Public Option and Market Behavior

A public option is an expansion of the healthcare sector where it is overseen by the state to provide insurance to eligible individuals. The controversial nature of the public option is on being good when presented in terms of covering all Americans, but the public rejects it when details of its financing come to light. Currently, it is warding off insurance companies from turning down coverage to individuals who have a prevailing situation. A company should cover the possible risks for the consumers to warrant maintenance and their security, as well as protect their rights as an organization.

Several attributes can be considered at the production level to enhance the marketing strategies. The prevailing marketing plans facilitated by information technology have aroused a competitive nature in the markets of many products (McConnell and Brue 76). The consumers urge to purchase a product is affected heavily by the knowledge he or she has of it. When there are compliments of the product, the market prices must be regulated to facilitate preference of the subject product.

In some instances, a company may be subjected to losses if there are risks published after using its products. For instance, a consumer may buy its product and develop health problems where the company is held liable. Ideally, the company should compensate that person to avoid making loyalty problems. Primarily, creating a brand for goods produced is important.

Therefore, the repercussion of the incidences where the producer lowers the brand name is low confidence in the market and less gross income since people may buy the compliments in place of the companys product. The losses incurred due to these possibilities can be covered through insurance companies.

Works Cited

Boggs, Christopher. Property and casualty insurance concepts simplified: the ultimate how to insurance guide for agents, brokers, underwriters and adjusters. United States: Wells Publishing, 2010. Print.
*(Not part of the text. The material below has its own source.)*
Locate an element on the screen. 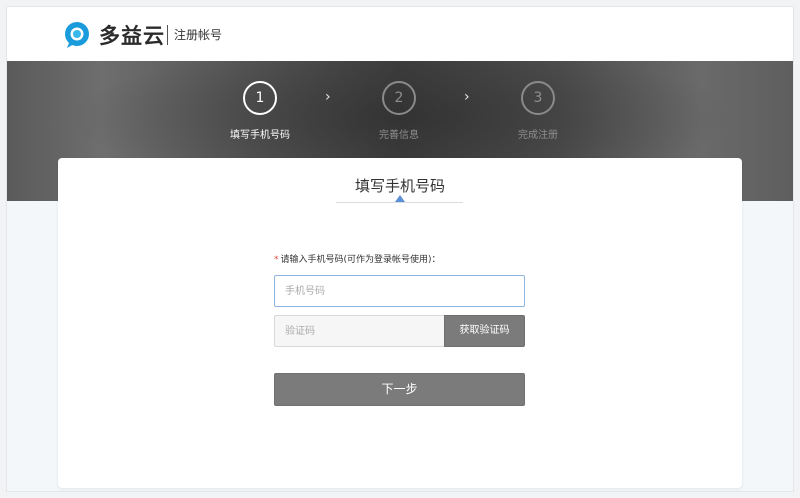 The height and width of the screenshot is (498, 800). phone-number-input is located at coordinates (400, 291).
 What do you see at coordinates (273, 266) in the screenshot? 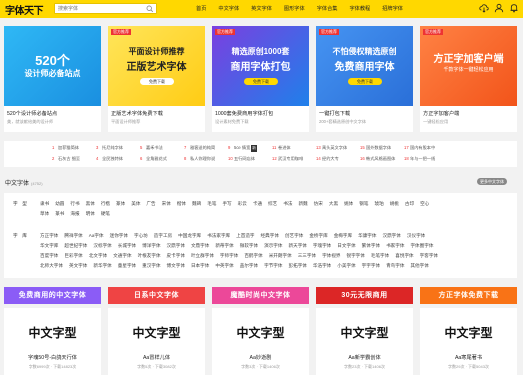
I see `category-link: 字节字体` at bounding box center [273, 266].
Hewitt, Maria. Facilitating state health exchange communication through the use of health literate practices workshop summary. Washington, D.C.: National Academies Press, 2012. Print.

McConnell, Campbell, and Stanley Brue. Microeconomics. 19th ed. United States: McGraw-Hill Education  Europe, 2011. Print.

Sherman, Howard. The roller coaster economy: financial crisis, great recession, and the public option. Armonk, N.Y.: M.E. Sharpe, 2010. Print.